Truly polymorphic lists in C

Introduction
Measuring length of a polymorphic list
Polymorphic list processing
Fold combinator in C
Conclusions and lessons learned
References

Introduction

The motivation for the present project was to answer a challenge to write universally polymorphic list processing functions in ANSI C. These functions (not macros!) must be truly polymorphic [CARD85], must not rely on compiler extensions, and must not subvert the type system of C by performing downcasts and especially upcasts from void * . One interesting outcome is a demonstration of a limited functional-style programming in C, in particular, of using higher-order polymorphic combinator fold . Another conclusion is regarding sscanf() and similar functions as coercion operators.

Measuring length of a polymorphic list

A weaker form of the challenge was set by Matthias Blume in his article posted on comp.lang.functional on Sep 29, 2000:

Write a function that measures the length of any list regardless of its element type (and not even knowing yet what types may occur) without using void * .

The corresponding code [poly-list-v1.c] answers the challenge. The only casts used are those from calloc() and from 0. They are safe; they are present just to make the compiler happier. The code compiles as gcc -W -Wall poly-list.c with gcc emitting not a single warning. Usually, given the -Wall flag, gcc is quite annoying. When you run the resulting executable, you will see

     Testing Polymorphic lists
     Length of NIL is 0
     Length of iota(5) is 5
     Length of iota_str(42) is 42

Here iota(n) creates a list of integers 0 though n-1 . Function iota_str(n) returns a list of strings : numbers 0 .. n-1 in their ASCII representation.

Another answer to the challenge was posted by Joachim Durchholz on the discussion thread [Disc-thread].

Polymorphic list processing

Later on, Matthias extended and strengthen the challenge:

For example, write a C function that will non-destructively reverse any list regardless of its element type. Note that I said "function", not "macro". I want to pass the beast as an argument to another function, for example.

A source code file [poly-list.c] gives the answer. It shows that the approach taken in solving the previous challenge can indeed be generalized. The polymorphic list length code did not have to retrieve elements of a list -- it merely had to count them. The polymorphic list reverse on the other hand must be able to fetch and store a data item, no matter what its type type and size are. That is why the second challenge is stronger. Nevertheless, the task is possible as the code shows, without using widening (i.e., upcasts) and without even mentioning void * . Again, the code compiles with gcc -W -Wall without a single warning. Built-in test regression test cases run and print the expected results.
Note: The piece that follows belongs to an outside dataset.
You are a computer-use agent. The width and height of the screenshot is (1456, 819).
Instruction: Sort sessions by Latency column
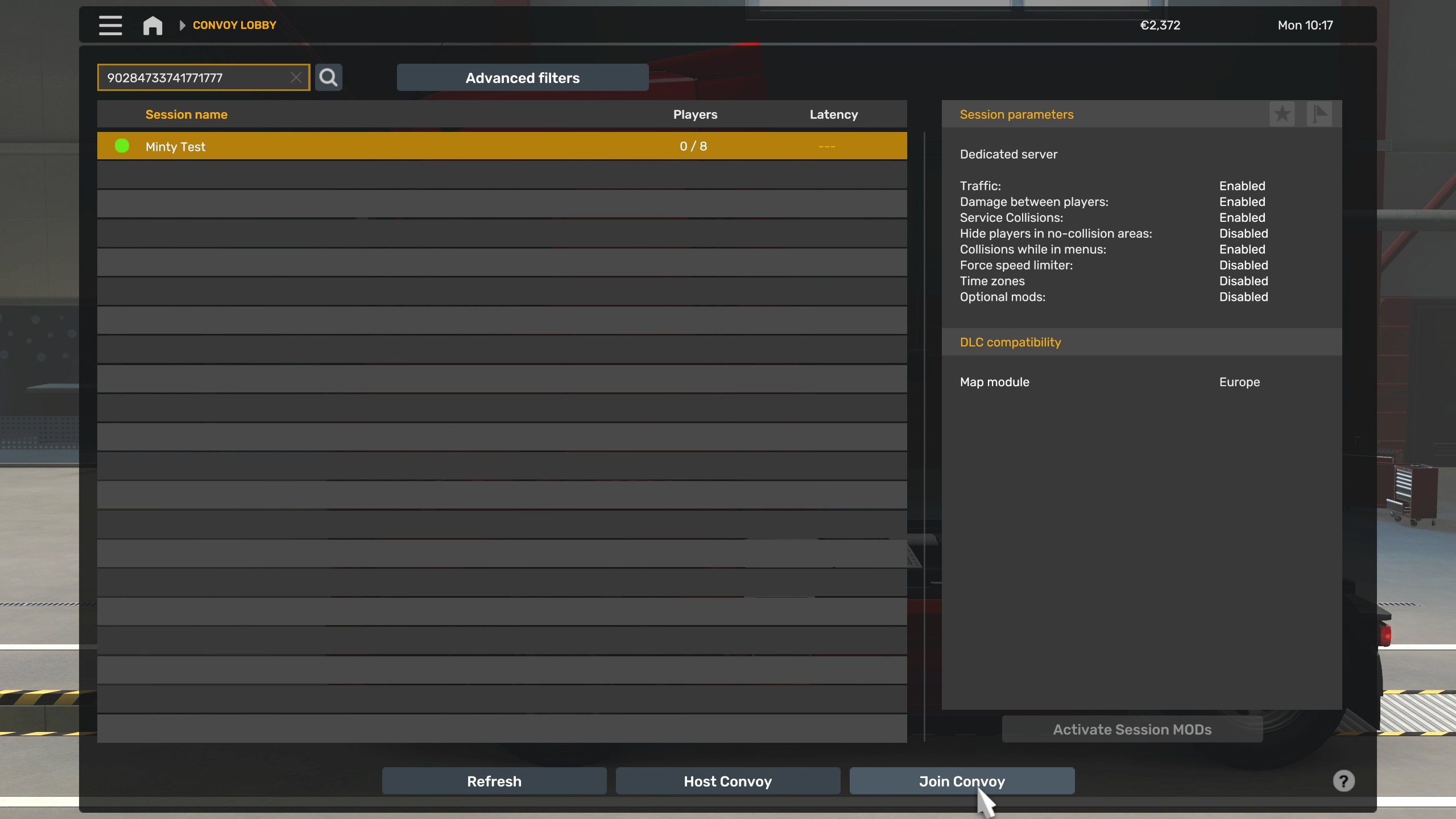(x=833, y=114)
A truly polymorphic list is defined as

     typedef struct s_LHead {        /* A fixed-size structure */
       struct s_LHead * next;
       int type_tag;         /* Not strictly necessary, but nice to have */
       int size;             /* The size of the data below */
       char * data;          /* The data themselves, in an _external_ form
                                as a character string */
     } LHead;

The data are allocated as a string of size size on the heap. The data themselves do not have to be a part of the structure.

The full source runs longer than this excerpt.